Недавно Л. И. Вольперт отмечала, что большинство «типологических» наблюдений, появившихся при жизни поэта, а также позднее, вплоть до конца XIX века, сводилось к выявлению в пушкинских текстах отдельных реминисценций и аллюзий, но с началом XX столетия такому подходу противопоставляется широкая концепция «влияния» (связь с историзмом, усвоение способа видения мира, самого «духа» оригинала, перекличка идей)»[275].

Эта эволюция штудий пушкинологического характера должна коснуться и ранних писем Пушкина, где его чувства и мнения еще зависимы от литературных впечатлений[276]. Например, в «Характерах и анекдотах» Шамфор пишет: «Даже самый скромный человек, если он беден, но не любит, чтоб с ним обходились свысока, вынужден держать себя в свете с известной твердостью и самоуверенностью. В этом случае надменность должна стать щитом скромности (…) светское общество ожесточает человека; тот же, кто не способен ожесточиться, вынужден приучать себя к напускной бесчувственности, иначе его непременно будут обманывать.» (Ш., 51, 52).

Словно в унисон с этими сентенциями Пушкин наставляет юного брата: «Не суди о людях по собственному сердцу (…) презирай их самым вежливым образом: это средство оградит тебя от мелких предрассудков и мелких страстей, которые будут причинять тебе неприятности при вступлении твоем в свет (…) Будь холоден со всеми; фамильярность всегда вредит (…) Никогда не принимай одолжений: одолжение – чаще всего предательство. Избегай покровительства, потому что это порабощает и унижает» (XIII, 524).

▸ ИСХОДНЫЙ МАТЕРИАЛ:
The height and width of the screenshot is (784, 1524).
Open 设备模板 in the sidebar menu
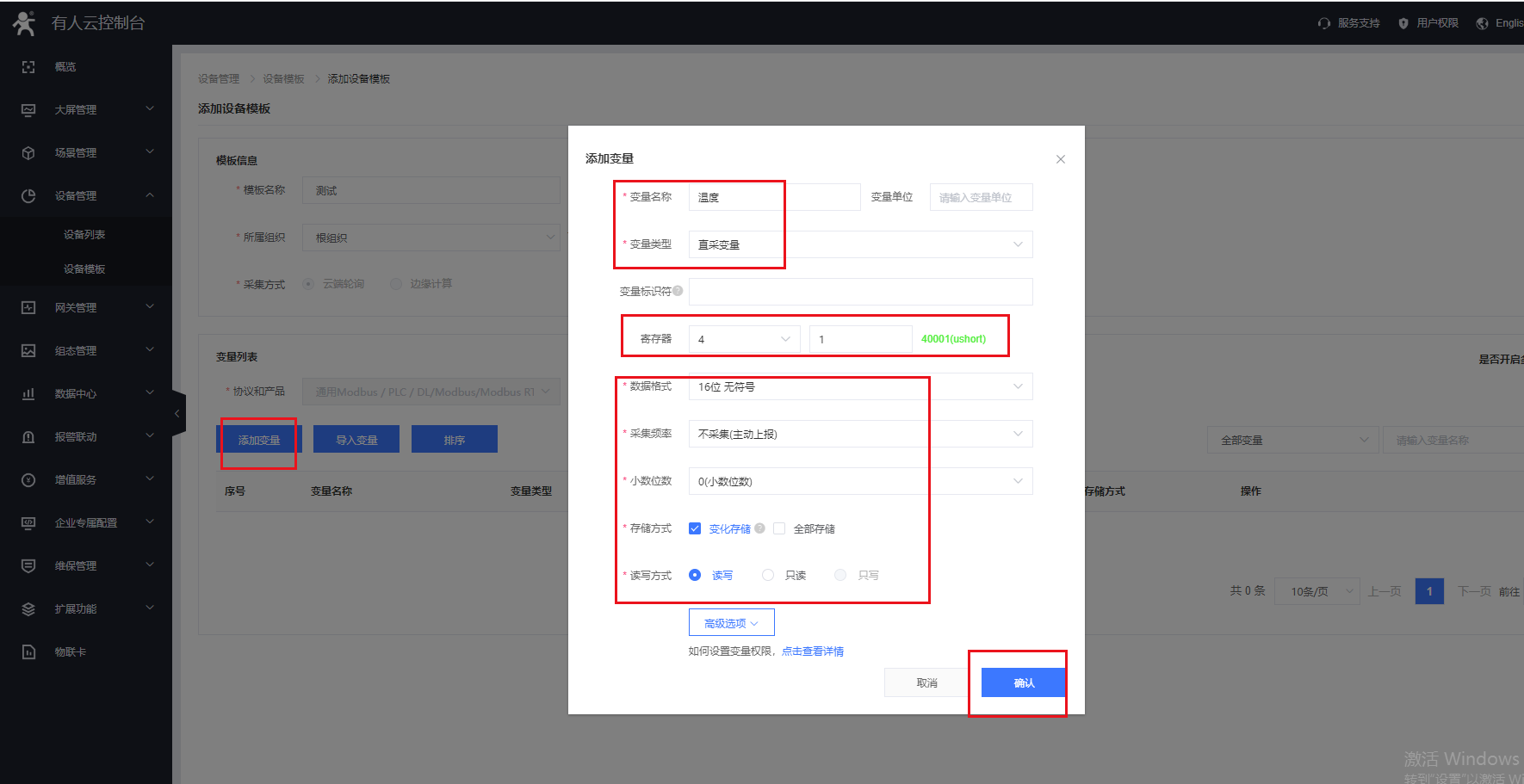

▸ ЗАДАНИЯ:
A) Определите, соответствуют ли тексту о ранних письмах Пушкина следующие утверждения: (i) по словам Вольперт, до конца XIX века наблюдения сводились к поиску в пушкинских текстах отдельных реминисценций и аллюзий; (ii) Пушкин советует брату держаться со всеми фамильярно; (iii) Пушкин велит брату избегать покровительства, так как оно порабощает и унижает. На каждое ответьте «да» или «нет» и приведите точную цитату из текста, которая это решает.
B) Выпишите из текста о ранних письмах Пушкина фрагмент от слов «Эта эволюция штудий» до слов «(Ш., 51, 52).» включительно.

▸ ОТВЕТЫ К ЗАДАНИЯМ:
A)
(i) Да: «сводилось к выявлению в пушкинских текстах отдельных реминисценций и аллюзий».
(ii) Нет: «Будь холоден со всеми; фамильярность всегда вредит».
(iii) Да: «Избегай покровительства, потому что это порабощает и унижает».

B)
Эта эволюция штудий пушкинологического характера должна коснуться и ранних писем Пушкина, где его чувства и мнения еще зависимы от литературных впечатлений[276]. Например, в «Характерах и анекдотах» Шамфор пишет: «Даже самый скромный человек, если он беден, но не любит, чтоб с ним обходились свысока, вынужден держать себя в свете с известной твердостью и самоуверенностью. В этом случае надменность должна стать щитом скромности (…) светское общество ожесточает человека; тот же, кто не способен ожесточиться, вынужден приучать себя к напускной бесчувственности, иначе его непременно будут обманывать.» (Ш., 51, 52).